Я стоял, не в силах пошевелиться, пытаясь осмыслить произошедшее. Она кончила. Прямо здесь. Под моими руками. Сознательно, почти что демонстративно. И ушла, бросив на прощание этот странный взгляд, как будто что-то доказала и себе, и мне.
Возбуждение, дикое и всепоглощающее, смешанное с оглушительным недоумением и щемящим чувством чего-то неправильного, поднималось во мне волной, грозя снести все барьеры. Мне нужно было… что-то делать. Куда-то идти. Выть от накопившегося напряжения.
И тогда я вспомнил. Вспомнил о Татьяне Викторовне. О ее тяжелом, властном взгляде. О ее, казалось, безраздельной власти в этих стенах. О том, что только она одна могла понять этот хаос. Только она могла… помочь. Или наказать. В данный момент разница казалась несущественной.
Не думая, почти на автомате, повинуясь какому-то животному инстинкту, я вышел и направился к ее кабинету. Мое тело горело, разум был в огненном вихре образов — мелькало лицо Софьи с ее мимолетным сосочком, ледяная маска Алисы, искаженное наслаждением лицо Ирины… А в паху пульсировало навязчивое, требовательное, невыносимое желание, заставлявшее идти вперед, как лунатика.
Добравшись в полупомешанном состоянии до двери её кабинета, я не постучал. Я просто вошел, отворив тяжелую дверь. Воздух в кабинете был густым и прохладным, пахло дорогим парфюмом, кожей и властью.
Татьяна Викторовна сидела за своим столом, углубленная в какие-то бумаги. На ней был всё тот же элегантный черный пиджак и строгие брюки, а из-под него виднелась шелковая рубашка насыщенного изумрудного цвета с парой расстёгнутых пуговок, открывавших соблазнительную ложбинку.
Услышав скрип двери, она резко подняла голову.

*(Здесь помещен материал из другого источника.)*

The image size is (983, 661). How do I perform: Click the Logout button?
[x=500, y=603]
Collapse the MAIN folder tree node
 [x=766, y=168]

В ее глазах мелькнуло неподдельное удивление, сменившееся через мгновение тем самым, знакомым мне до дрожи оценивающим взглядом.
Он всегда пробегал по мне, как рентген, видя все мои слабости и тайные желания. Затем ее губы тронула медленная, понимающая улыбка, и она игриво поднесла карандаш к губам, будто обдумывая, какую новую игру предложить своей игрушке.

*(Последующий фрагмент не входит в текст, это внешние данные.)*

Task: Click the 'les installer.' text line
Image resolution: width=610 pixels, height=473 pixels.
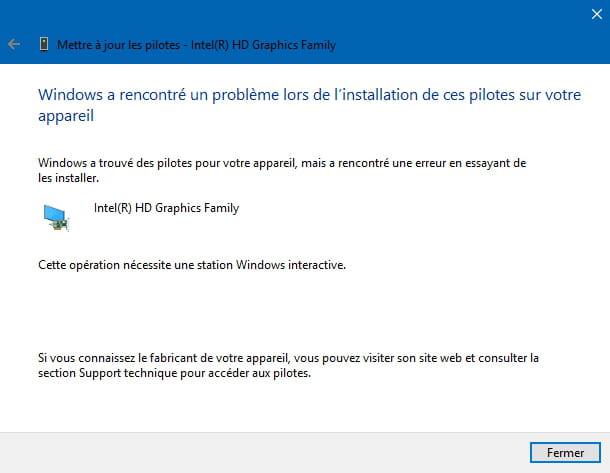Action: coord(68,178)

— Алексей… — она отложила карандаш. Голос ее был низким, бархатным, и от него по спине побежали мурашки. — Закрой дверь. И подойди.
Я молча выполнил приказ, щелкнув замком. Звук прозвучал как приговор. Сделал несколько шагов к столу, чувствуя, как под ее тяжелым, изучающим взглядом мое возбуждение, и без того мощное, становится еще более очевидным, почти болезненным. Ткань брюк натянулась до предела, безнадежно выдавая мое состояние.